The polite chit-chat was over, and it was like the moment that you decide it’s probably better not to make a joke when they ask at the airport if you packed all your own bags. First ‘this might happen to you’ followed by several things you never even think about as even being possible to somebody like you, then ‘this is where it’s happening at the moment’ with extraordinary detailed maps with arrows showing which directions they’re moving in, and coloured in to represent the threat level (we’re currently just shy of the one where nobody is allowed to move anywhere, which is one below the ‘lock yourselves in the windowless room on the left of the front door with the steel plate door firmly bolted’).

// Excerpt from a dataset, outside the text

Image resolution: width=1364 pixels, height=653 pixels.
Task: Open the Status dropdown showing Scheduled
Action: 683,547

Following that, we had ‘this is when it last happened and to whom’ (a couple of days ago, to several people) and cheerfully supplemented with ‘there’s less than a quarter of all this that you every get to hear on the news’, and finally ‘this is what you can do to minimise the risk’.

That involves keeping the car windows up, doors locked, seatbelt on and never getting out of it until you’re at you destination with the gates shut behind you – including the 100 yard trip from the house to the hospital. Also, we have codewords for each of us and each building, and they phone round everybody twice a day to check that we are safe, and that we are where we are meant to be – but only using the codewords. From the news, it’s probably not surprising that Kandahar is considered the worst at the moment – and an absolute no-no for the likes of us – but as I’ll only be doing the 100 yards to and back from the hospital, I won’t need to worry about that one.

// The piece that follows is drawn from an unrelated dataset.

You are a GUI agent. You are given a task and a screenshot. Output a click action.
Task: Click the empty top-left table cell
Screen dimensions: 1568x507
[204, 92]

Now I’m not usually much of one to worry – and indeed I felt sensible about this, but a few minutes ago as I sat at my desk to write this I noticed that the thick net over the window was tucked back, so I could see into the street below. Normally, I would have thought ‘what an interesting view’ (which it is), but I unthinkingly pulled the net right across and then consciously thought ‘ with my head visible from the road, eyes glued to the laptop, and this obviously being an ex-pat house, I’d be a sitting duck for a bullet if anybody nasty and armed walks past. And there’s a lot of nasty and armed people in this town’.

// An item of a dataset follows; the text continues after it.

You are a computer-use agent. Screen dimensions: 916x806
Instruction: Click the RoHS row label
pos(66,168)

Because one of the others in the house was leaving and because I had just arrived, the four of us decided to go out to a restaurant to celebrate. It had to be one on the ‘safe’ list, and we had to be back by the 7pm curfew – which was a problem as by the time we assembled to go out it was 6.30pm, and we had to do all the faffing about with the cars and gates business.

But the duty security officer was surprisingly helpful: he checked with the security chief, and allowed us to extend the curfew to 7.30, as it was in an area which was thought to be very secure (just by the bus stop where Yousuf used to wait for his school bus 40 years ago, in fact). Now the security men at Grendon wouldn’t have been like that, I thought. Thank goodness that people are allowed to exercise a bit of discretion!